-- Start DOCUMENT --

While my drinking buddy is snow-blowing the 16 inches of white stuff that was dumped on the northeast coast, I’m feeling hygge (Danish for coziness) inside. Alexa is playing my Amazon playlist as I scurry around the kitchen, readying bowls, pots, casserole dish, and the endless number of ingredients for Rachael Ray’s Two Sauce Baked Ziti. I love the idea of using both a tomato sauce and a bechamel in baked pasta dishes as I did in my Leftover Baked Spaghetti Casserole recipe in my Boozy Lifestyle book. I’ll be using only sweet Italian sausage instead of the three-meat combo (and chicken livers?!) that Rachael uses, plus adding shredded mozzarella cheese in place of some Parmesan.
My first order of business is to decant the 2015 bottle of Montresor Amarone della Valpolicella. Amarone comes from the Veneto region of northeaster Italy. It is made from Corvina (or Corvinone, now recognized as a distinct variety), Rondinella, and other approved varieties in smaller amounts. Amarone is unusual in that the grapes, picked in bunches, are dried for a few weeks before being pressed. This gives the wine a raisin-y aroma and flavor. Amarone is typically aged in oak for five years before being released.
Montresor Amarone has a unique satin-finished bottle that was patented in the early 20th century by winemaker Giacomo Montresor to protect the wine from sunlight during transport. He was an artist and painter and designed the bottle’s curvy shape in the form of a classic wine flask.
Since our Montresor Amarone was a gift, I don’t know the price, but found that it falls into the Best Value category (around $35) according to Wine Searcher. On the nose are aromas of spices, tobacco, and dried fruit. The palate is raisin-y with notes of cherry, anise, and vanilla. It has a pleasing tartness without overly bright acidity. The finish is medium length with slightly firm tannins. It seems capable of aging longer.
I refer to a recipe such as this one as a “project” when it causes me to use more than a pot, a bowl, and a cutting board. I needed three pots: one for pasta, one for the sausage and red sauce, and one for the bechamel. Also, a casserole dish (9×13 inch or equivalent) for baking, a mixing bowl for the ricotta mixture, and cutting board for the garlic and onion. I used a few measuring cups but also free-styled some ingredients. When I was finished, the kitchen looked like a cyclone hit it.

-- End DOCUMENT --

> [TASK OBJECTIVE]: Carry on the piece about cooking two-sauce baked ziti with a bottle of Amarone, starting right after its final sentence.

-- Start DATA ENTRIES --

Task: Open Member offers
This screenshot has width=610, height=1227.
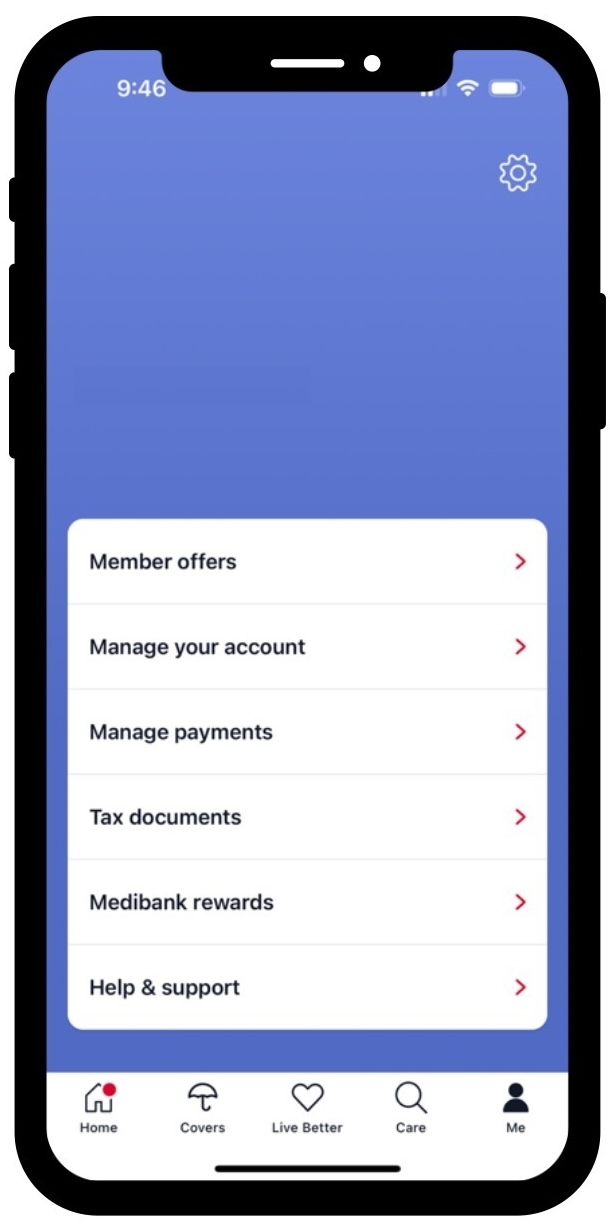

-- End DATA ENTRIES --
-- Start DATA ENTRIES --

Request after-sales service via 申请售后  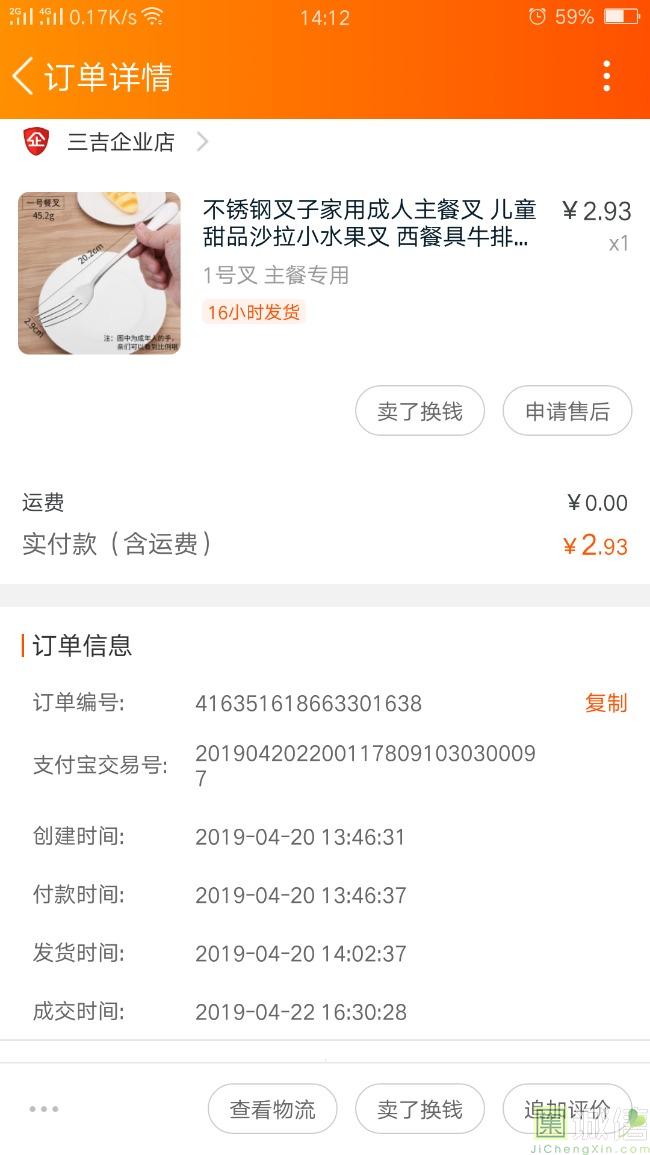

-- End DATA ENTRIES --

> [RESULT OF THIS EXERCISE]:
Ingredients for the meat pot:
- 2 tablespoons olive oil
- 1 pound (about 5) sweet sausages with fennel, casings removed, broken up into pieces
- 1 onion, finely chopped
- 2 or 3 cloves garlic, finely chopped or grated
- 1/2 teaspoon ground thyme
- 1 teaspoon dried rosemary
- Salt and black pepper
- ½ cup white wine/sherry
- 1 28-ounce can crushed tomatoes (Tuttorosso is my brand of choice)
- 1 bay leaf
- 1 pound ziti
- 1 cup ricotta cheese, drained
- 1 cup mozzarella cheese, shredded
- 2 eggs, beaten
- 1/2 cup grated Parmesan cheese
- 1 tablespoon dried parsley
- Salt and pepper
Ingredients for the bechamel pot:
- 2 tablespoons butter
- 2 tablespoons flour
- 1 cup milk
- Salt, white pepper and nutmeg, to taste
- A handful grated Parmesan cheese
- For the meat sauce, brown sausage in olive oil for 12-15 minutes. Then add onions, thyme, garlic, salt, pepper, and rosemary, and cook 10 minutes more. Add wine and let it absorb; then add tomatoes and bay leaf and simmer 30-40 minutes.
- Cook pasta al dente (5 minutes) in salted boiling water. Reserve 1 cup starchy cooking water then drain and run pasta under cold water to cool.
- Combine ricotta, half of the mozzarella, eggs, Parmesan cheese, parsley, salt, and pepper in bowl.
- For the béchamel, heat a saucepot over medium heat, add butter and melt. Whisk in flour then milk, season with salt, white pepper and nutmeg to taste. Cook on low for 5 minutes.
- Preheat oven to 375°F.
- Toss pasta with all of the meat sauce and reserved cooking water. Pour half into an oven-proof casserole dish. Spread ricotta mixture over the top with a spatula. Add remaining pasta and meat sauce, and top casserole with béchamel and rest of the shredded mozzarella. Bake uncovered for about 20 minutes until cheese browns a bit.
The wine is often emptied before we get around to eating but for this meal, I restrained myself and saved a glass to drink while dining. I’m so glad I did since the baked ziti with sausage and Amarone was a fine pairing. Following the meal, we broke out the Noval 10-year Tawny Port with a couple of Lindt dark chocolate truffles. Life is good.
I had planned to make a salad to accompany the baked ziti but was pretty wiped out after the prep and cleanup. That’s okay, there’s plenty of ziti for the next day and I’ll have the time and energy for making salad then. Unfortunately, that was my only bottle of Amarone.